NEWS BULLETIN

October 15, 2007 --- Vol. 13, No. 86October 2007

Chena gets grant to test electricity generation from oil production

Sen. Lisa Murkowski, R-Alaska, said today that the U.S. Department of Energy has awarded a major grant to Chena Power to prove the feasibility of generating electricity from the hot water that comes from oil and gas during the production process.

Murkowski’s office said the grant to Chena Power, which is a subsidiary of Chena Hot Springs Resort northeast of Fairbanks, could have “major implications for geothermal energy development nationwide since there are thousands of working oil and gas wells” in a dozen states that “generate enough geothermal water to possibly produce 5,000 megawatts of clean, renewable energy to add to the nation’s electricity portfolio.”

“This is an important project for Alaska since Alaska’s oil fields on the North Slope and Cook Inlet produce more than 1.2 million barrels of water each day.
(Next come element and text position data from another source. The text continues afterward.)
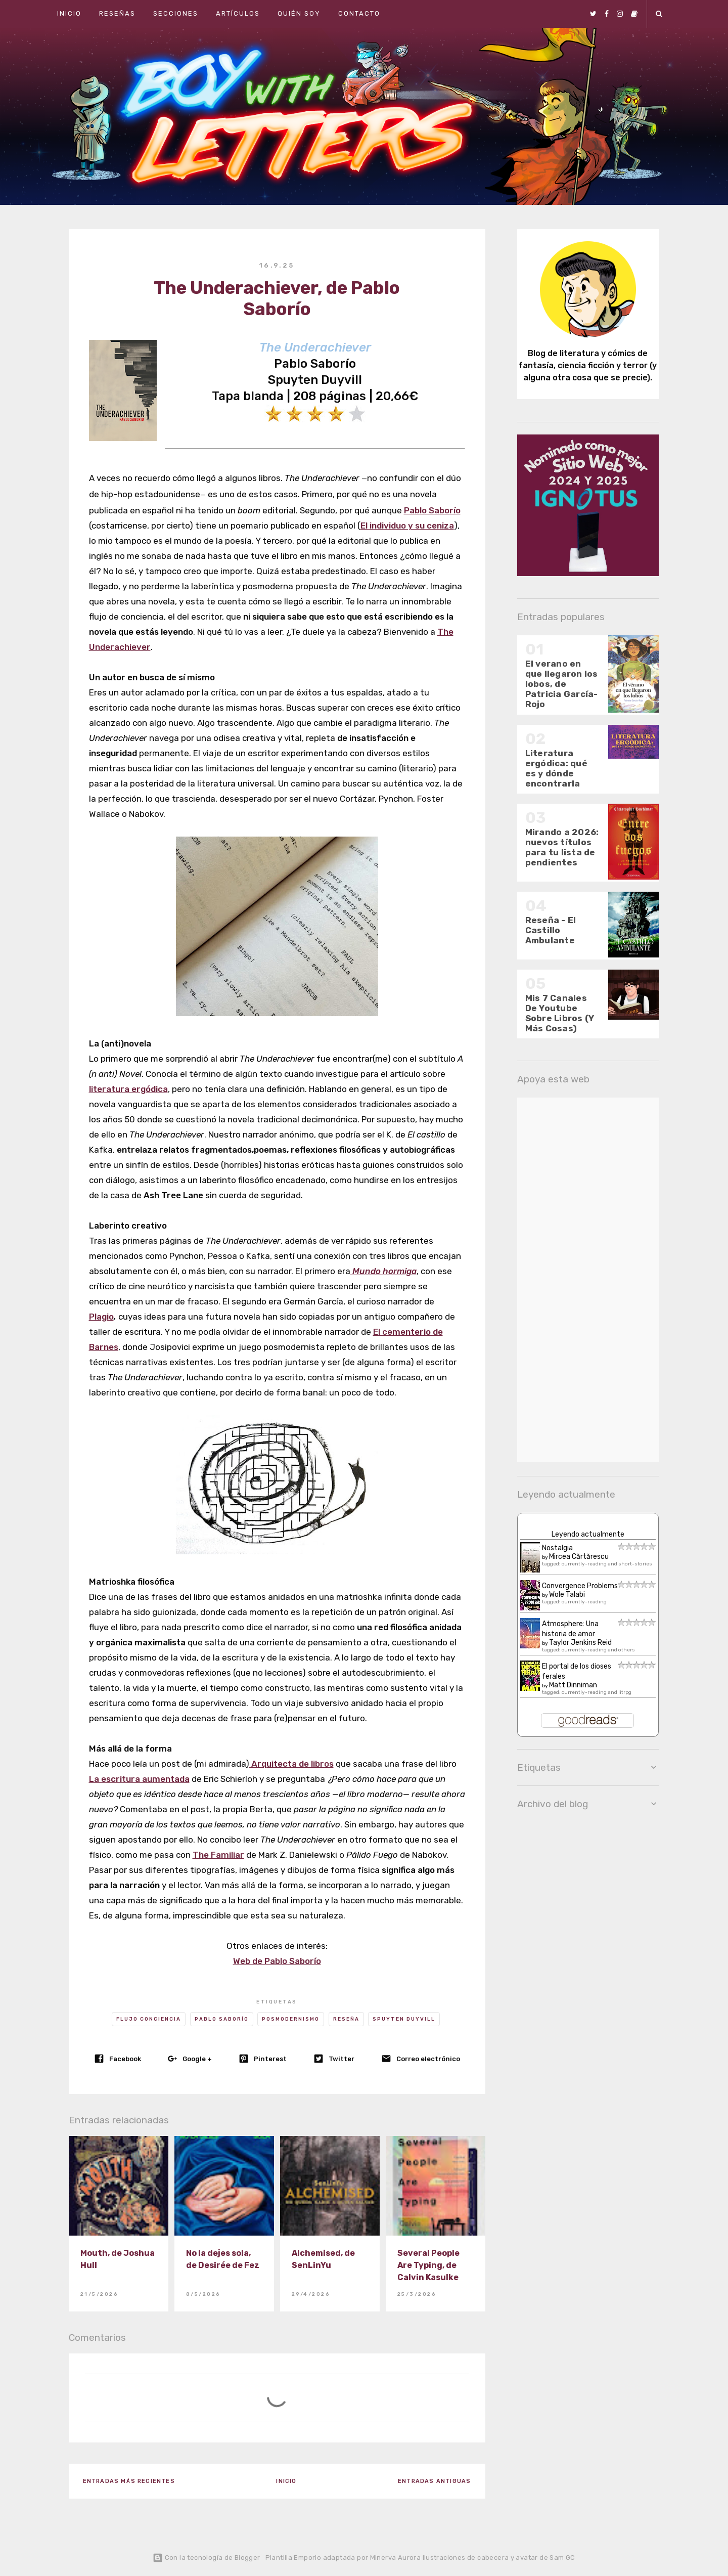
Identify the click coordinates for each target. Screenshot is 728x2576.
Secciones (175, 13)
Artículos (238, 13)
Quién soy (299, 13)
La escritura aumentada (139, 1779)
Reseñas (117, 13)
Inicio (69, 13)
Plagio (101, 1317)
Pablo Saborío (222, 2019)
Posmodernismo (291, 2019)
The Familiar (218, 1855)
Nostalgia (557, 1548)
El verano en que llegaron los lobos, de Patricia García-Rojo (561, 684)
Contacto (359, 13)
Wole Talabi (567, 1594)
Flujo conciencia (148, 2019)
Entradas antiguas (434, 2481)
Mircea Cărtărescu (579, 1556)
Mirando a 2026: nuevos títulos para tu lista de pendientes (562, 847)
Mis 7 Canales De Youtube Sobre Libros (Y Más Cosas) (560, 1013)
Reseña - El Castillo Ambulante (550, 930)
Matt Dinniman (573, 1685)
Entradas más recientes (129, 2481)
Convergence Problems (580, 1586)
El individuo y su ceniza (407, 525)
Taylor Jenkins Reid (580, 1642)
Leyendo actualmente (588, 1534)
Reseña (346, 2019)
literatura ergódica (128, 1089)
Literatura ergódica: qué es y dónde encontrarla (556, 768)
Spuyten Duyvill (404, 2019)
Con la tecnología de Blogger (206, 2557)
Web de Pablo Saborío (277, 1961)
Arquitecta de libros (291, 1764)
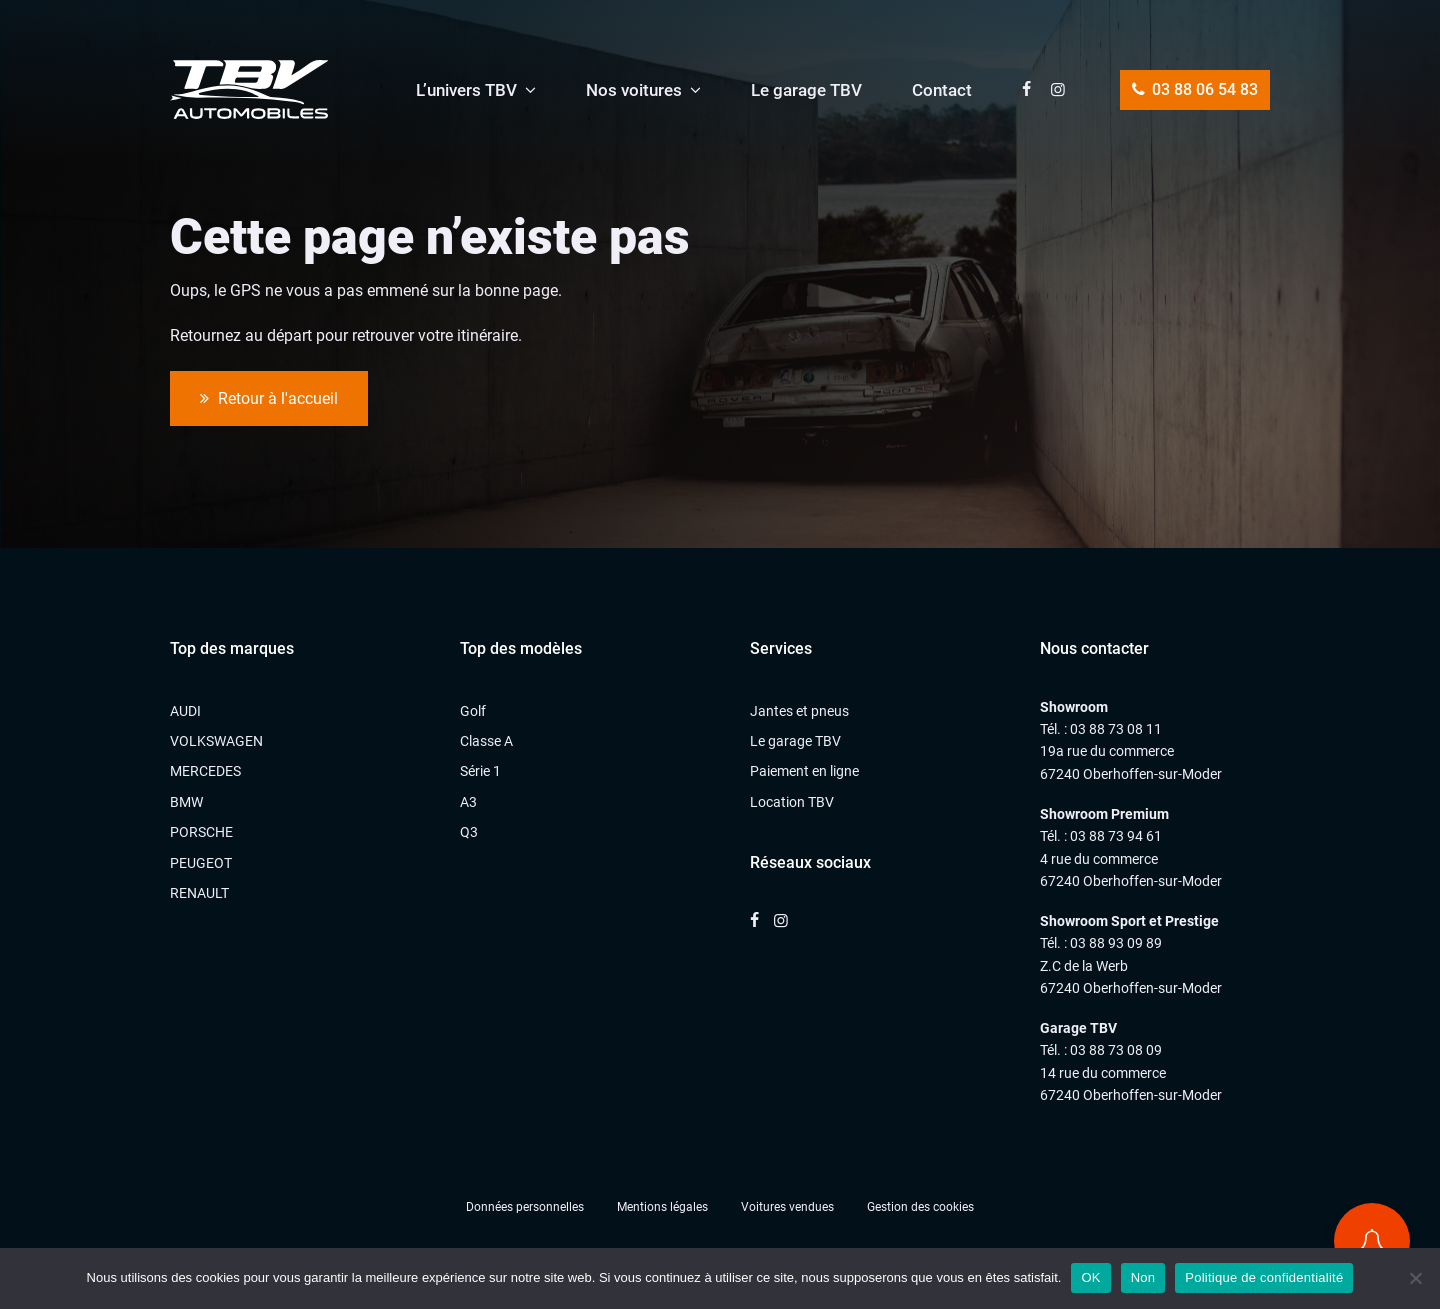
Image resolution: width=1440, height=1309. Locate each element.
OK (1090, 1277)
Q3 (469, 832)
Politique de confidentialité (1264, 1277)
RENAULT (199, 893)
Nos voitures (634, 90)
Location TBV (792, 802)
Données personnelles (525, 1207)
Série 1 (480, 771)
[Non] (1415, 1278)
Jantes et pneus (799, 711)
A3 (468, 802)
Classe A (486, 741)
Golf (473, 711)
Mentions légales (662, 1207)
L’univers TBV (466, 90)
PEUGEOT (201, 863)
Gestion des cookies (920, 1207)
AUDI (185, 711)
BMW (186, 802)
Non (1143, 1277)
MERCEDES (205, 771)
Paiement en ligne (804, 771)
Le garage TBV (806, 90)
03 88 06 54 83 (1195, 89)
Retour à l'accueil (269, 399)
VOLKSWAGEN (216, 741)
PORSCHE (201, 832)
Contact (942, 90)
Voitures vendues (787, 1207)
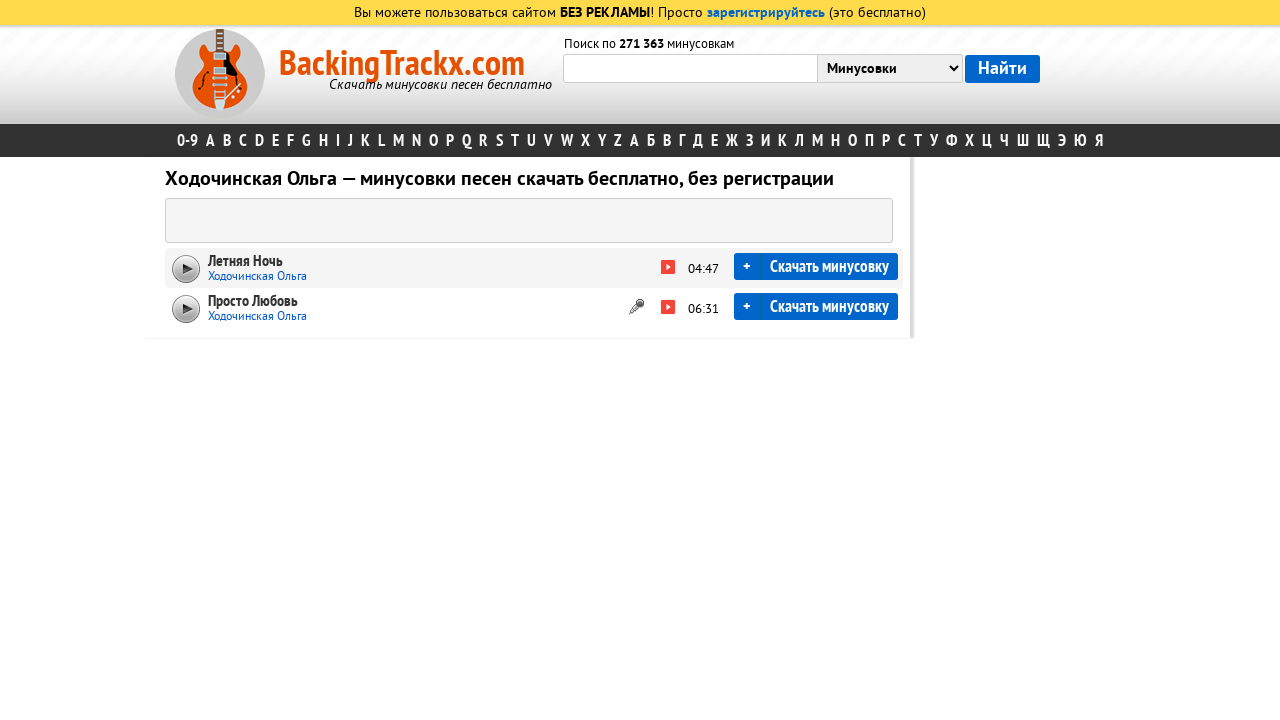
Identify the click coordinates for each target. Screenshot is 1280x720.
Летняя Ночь (245, 261)
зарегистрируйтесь (766, 13)
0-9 (187, 140)
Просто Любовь (253, 301)
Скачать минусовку (829, 266)
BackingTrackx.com (402, 64)
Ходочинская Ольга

This is water that is often below the boiling point, but often hot enough utilizing the new technology being pioneered at Chena Hot Springs to produce geothermal electricity. Using the water that today is just a waste product of oil and gas production can save energy in fossil fuel production and could add clean electricity to our nation’s power grid. It is an important project for the nation and the state,” Murkowski said in the Oct. 15 press release. The senator has been seeking a variety of grant aid from the federal government to advance geothermal development, her office said.

The grant “builds on the success of Chena Hot Springs and its owner Bernie Karl who in 2005 won federal aid to tap the resort’s lower-temperature geothermal resources to produce power. Using a new binary organic rankine cycle power plant (turbine) created by United Technologies Corp., the Chena resort has been producing all of its electricity needs from roughly 160-degree water (F) for the past year,” Murkowski’s office said.

The $724,000 federal grant, being matched by funds from Chena Power, United Technology and BP, which will “fund a $1.45 million effort to modify the low-temperature geothermal turbine system developed at Chena to work on the water” generated from Prudhoe Bay oil wells.

The senator’s office said the power generated from the project will be used “to power the oil field, replacing a small portion of the 162 megawatts of electricity now generated by the field’s natural gas-fired turbines.”